### Provided passage:

# Olive Oil



## kmarvel (Jun 6, 2014)

Does anyone buy their Olive Oil from the grocery store??  Shipping is outragious and I was wondering what brand would be a Grade A olive oil??


Kathie


----------



## IrishLass (Jun 7, 2014)

I buy the Kirkland Pure OO from my local Costco, which I believe is Grade A, but don't quote me on that. lol In any case, it's not Extra-Virgin OO- that much I  do know for sure.

 For what its worth, I've been using it in my soaps for the past 7 years and it soaps great.


 IrishLass


----------



## Seawolfe (Jun 7, 2014)

+1 on the Kirklands pure OO. I like the Trader Joe's pure (but not virgin) OO too. You certainly can use grocery store OO, I guess the trick is the trust you have that it really is OO, so reputation counts.


----------



## Hazel (Jun 7, 2014)

I've used different brands of OO from grocery stores when they're on sale. I order refined A olive from Soaper's Choice but sometimes a sale price is cheaper than ordering online. (I think SC's shipping is reasonable but I'm in Ohio and they're in Illinois.)  Some of the olive have been extra virgin and some have been virgin. The last brand I bought was Pompeian Extra Light and it does say 100% pure & natural on the label. I like it since it's been refined and I don't get the greenish tint like I've gotten from some EVOs.

eta: You can print a coupon from here --> http://www.pompeian.com/Coupons_Links.aspx


----------



## Dennis (Jun 7, 2014)

Soaper's Choice shipping is not so bad if you purchase the right quantity.  I've used their OO and still order pomace from them.  Sometimes I'll grab a 5 liter bottle of Pompeian Classic off the shelf at Sam's Club.  It is cheaper than many at $19.95 (today - this hour!) and although "100% pure olive oil", who knows of what the blend consists.


----------



## FGOriold (Jun 7, 2014)

I am so very lucky that Soaper's Choice is a 30 minute drive from me.  Low cost, excellent quality and no shipping charges - I order online and pick it up 24 hours later - I can't beat that so I don't need to buy any olive oil from the grocery.  I do use their grade A olive oil and organic extra virgin.


----------



## Hazel (Jun 7, 2014)

You _*are *_so lucky! I live in the middle of nowhere so it's cheaper for me to pay shipping than drive anywhere.


----------



## Obsidian (Jun 7, 2014)

I generally use kirklands OO too but if I run out, I pick up a gallon jug of pomace at a local grocery store. I never worry about brand, I just buy what I can find. I do try and stay away from extra virgin, I don't like green soap.


----------



## kmarvel (Jun 9, 2014)

Hazel said:


> You _*are *_so lucky! I live in the middle of nowhere so it's cheaper for me to pay shipping than drive anywhere.




Hazel, I live out in nowhere land also.  We have a super walmart that I shop in.  I will look in there.  

Thanks!!

### Request:
Reproduce the part of the olive oil thread starting at "## FGOriold (Jun" and ending at "organic extra virgin.", word for word. The lines after this point come from a different source than the olive oil thread.

### Dataset content:
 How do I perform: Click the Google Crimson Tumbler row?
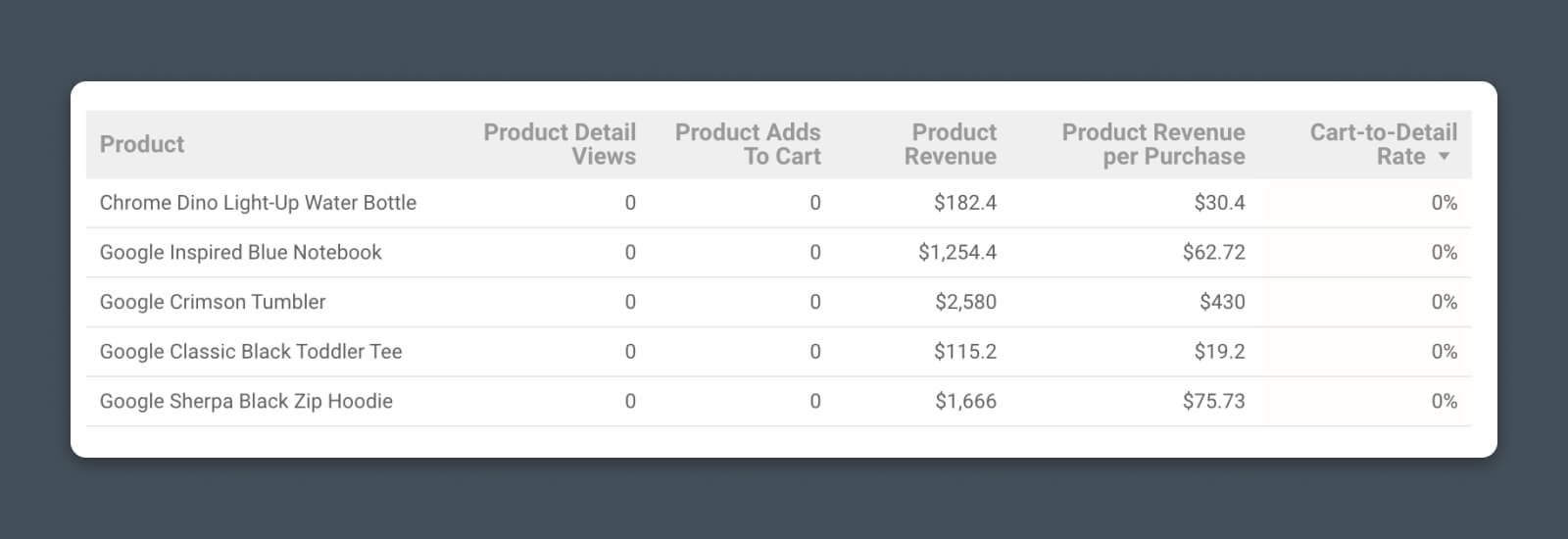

### Answer for this exercise:
## FGOriold (Jun 7, 2014)

I am so very lucky that Soaper's Choice is a 30 minute drive from me.  Low cost, excellent quality and no shipping charges - I order online and pick it up 24 hours later - I can't beat that so I don't need to buy any olive oil from the grocery.  I do use their grade A olive oil and organic extra virgin.